Over time, these pages will lose their “juice” because the topics are buried deep - which will lead to decreased traffic for these topics. For example, these pages may be found in new Category → page 250 vs Old Category → page 5.

4 ) Highlight Popular Threads - old and new. This will make sure any moved popular topics will continue bringing in traffic.

Make sure months have gone by before you start the next phase.


After all these changes our organic search is still healthy. Search is 80% of our traffic. So, this is a great relief to all of us. :slight_smile:

I mention organic search because if done wrong - too much too quickly - it could hurt overall traffic.


We are reprogramming our readers. We want to change how they do things on the site. Some readers will complain. By understanding why people are complaining you will be able to address their concerns. This will pass quickly.

Be proactive. Each category (with multiple forums) should have 1 main general posting forum. This will protect you down the road whenever you want to decrease number of forums in category.

Mobile is the future. If your mobile numbers are low now it’s guaranteed to increase. Because of this Pageviews and Pages Per Session will decrease. Offset these losses by using social media and other traffic channels to promote popular / engaging topics.

A different approach … We have a U.S. category with 50 state forums. I want to get rid of these - but doing it differently.

I will mass “label” each topic in each state forum. I will even set the system to add labels according to state (GEO) to new topics throughout the site. On new topics posters will have the opportunity to not include state label.

These labels will be hot linked and found within each topic. A click will redirect readers to a listing of all STATE topics. eg. Florida will list all topics labeled with “Florida”. Once the traffic in the U.S. category slows I will start the Steps above. The goal here is to reprogram our readers before the change not after. Having less of an impacting on Organic Search traffic.

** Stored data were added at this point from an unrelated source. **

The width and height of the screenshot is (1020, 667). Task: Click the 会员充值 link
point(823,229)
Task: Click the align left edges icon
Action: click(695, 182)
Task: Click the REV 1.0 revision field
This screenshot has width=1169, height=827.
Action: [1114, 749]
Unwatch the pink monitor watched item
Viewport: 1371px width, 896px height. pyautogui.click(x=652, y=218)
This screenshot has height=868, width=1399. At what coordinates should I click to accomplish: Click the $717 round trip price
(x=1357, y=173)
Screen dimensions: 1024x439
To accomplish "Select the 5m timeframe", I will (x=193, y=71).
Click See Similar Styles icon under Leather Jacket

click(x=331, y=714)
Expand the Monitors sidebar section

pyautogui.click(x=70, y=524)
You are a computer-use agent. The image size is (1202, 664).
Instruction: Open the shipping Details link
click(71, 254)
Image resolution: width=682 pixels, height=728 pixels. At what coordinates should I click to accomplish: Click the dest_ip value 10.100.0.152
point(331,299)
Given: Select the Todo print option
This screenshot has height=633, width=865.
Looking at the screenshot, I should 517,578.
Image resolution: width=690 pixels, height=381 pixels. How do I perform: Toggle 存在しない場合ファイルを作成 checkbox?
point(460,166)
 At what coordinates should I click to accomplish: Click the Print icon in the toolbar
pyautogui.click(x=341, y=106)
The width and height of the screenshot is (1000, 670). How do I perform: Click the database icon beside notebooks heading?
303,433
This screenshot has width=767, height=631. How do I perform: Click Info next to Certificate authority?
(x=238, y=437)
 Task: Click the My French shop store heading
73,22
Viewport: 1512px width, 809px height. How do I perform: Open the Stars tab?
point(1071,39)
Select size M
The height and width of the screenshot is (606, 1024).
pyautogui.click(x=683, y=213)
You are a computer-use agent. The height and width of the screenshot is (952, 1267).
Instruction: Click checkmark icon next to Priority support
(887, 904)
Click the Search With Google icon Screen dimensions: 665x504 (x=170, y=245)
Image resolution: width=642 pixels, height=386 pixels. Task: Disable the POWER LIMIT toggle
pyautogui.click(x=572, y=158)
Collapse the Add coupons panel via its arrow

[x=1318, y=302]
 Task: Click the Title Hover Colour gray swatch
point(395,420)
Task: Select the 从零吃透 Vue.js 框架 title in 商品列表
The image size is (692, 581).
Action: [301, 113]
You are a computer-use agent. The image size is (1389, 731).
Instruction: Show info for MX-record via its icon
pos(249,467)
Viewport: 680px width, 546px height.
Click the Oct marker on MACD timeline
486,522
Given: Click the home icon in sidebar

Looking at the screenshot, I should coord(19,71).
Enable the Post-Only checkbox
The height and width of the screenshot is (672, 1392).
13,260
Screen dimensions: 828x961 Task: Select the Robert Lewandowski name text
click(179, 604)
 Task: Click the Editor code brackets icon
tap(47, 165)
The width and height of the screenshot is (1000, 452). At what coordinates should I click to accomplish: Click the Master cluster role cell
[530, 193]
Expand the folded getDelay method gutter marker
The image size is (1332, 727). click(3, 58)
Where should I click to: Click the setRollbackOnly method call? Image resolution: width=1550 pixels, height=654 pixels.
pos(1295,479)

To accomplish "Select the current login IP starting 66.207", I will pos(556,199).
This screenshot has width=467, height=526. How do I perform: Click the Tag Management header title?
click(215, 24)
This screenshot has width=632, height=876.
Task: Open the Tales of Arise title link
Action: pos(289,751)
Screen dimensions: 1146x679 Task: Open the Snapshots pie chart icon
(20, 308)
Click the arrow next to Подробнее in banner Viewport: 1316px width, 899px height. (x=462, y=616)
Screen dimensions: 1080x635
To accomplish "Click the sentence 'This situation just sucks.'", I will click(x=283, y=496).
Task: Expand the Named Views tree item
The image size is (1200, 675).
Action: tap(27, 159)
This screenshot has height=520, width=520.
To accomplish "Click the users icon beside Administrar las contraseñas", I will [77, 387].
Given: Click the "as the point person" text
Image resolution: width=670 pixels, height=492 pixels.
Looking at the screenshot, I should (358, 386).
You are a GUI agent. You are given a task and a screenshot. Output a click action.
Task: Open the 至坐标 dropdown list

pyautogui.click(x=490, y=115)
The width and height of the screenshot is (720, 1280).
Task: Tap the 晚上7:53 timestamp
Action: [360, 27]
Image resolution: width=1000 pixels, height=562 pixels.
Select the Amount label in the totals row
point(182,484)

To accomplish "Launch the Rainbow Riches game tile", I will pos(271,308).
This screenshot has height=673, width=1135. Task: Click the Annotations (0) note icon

I did it again - ugh - I hope I stayed on topic :).

(Sarah Hawk) #6

Awesome advice Joe.

I’d add here that it’s important to make sure that people don’t expect that just because you ask for feedback that it will all be followed. Communities aren’t a democracy, although members often feel that they are. People have a right to get angry if they feel ignored.

(Olivier Le Pord) #7

Many thanks for this very practical guidance. Definitely helpful!

(Olivier Le Pord) #8

Good point @HAWK. They are not a democracy, and yet… bears strange resemblance. Everyone has a voice and can be heard. But not everyone makes decisions. Community managers are not elected, etc.

OK, I’ll let the philosophy for another day.

(Sarah Hawk) #9

Right, and that’s why I think people get upset. They feel like the place is a democracy. They are asked for opinions and feedback, they are kept in the loop with decisions, there is often a democratic structure. But the reality is that [most] communities need to be run like businesses. That’s why the honesty around the solicitation of feedback (and how it will be used) is important.

(Rebecca Braglio) #10

Why yes, I did! My recommendations didn’t get implemeted before I left, but I was able to go from (I can remember the number of boards but I think it was 50+) down to 4. Four.

I’m looking at this challenge again in my new job, but this time the communities are very young, which is good.

(Sarah Hawk) #11

So if the communities are young, was this a case of ‘launching with every possible board’ rather than ‘let’s see what people want’?

(Rebecca Braglio) #12

it was let’s think of every possible board. Many of them make perfect sense, just put up too early.

(Olivier Le Pord) #13

On this initial topic: after reading what you guys had to say and talking through this with stakeholders, we decided to reduce the number of boards and avoid a desert town affect of the small boards. I am pretty much following the advice from @Joe_Velez (thx!). I am trying to go from 300+ to possibly half on this, getting rid also of subcategories of boards.

  • Facilitate internal navigation
  • Encourage engagement (“Ah, some activity, here. I’ll get an answer somehow…”)

(Sarah Hawk) #14

Good luck. I’m keen to hear how this works out for you.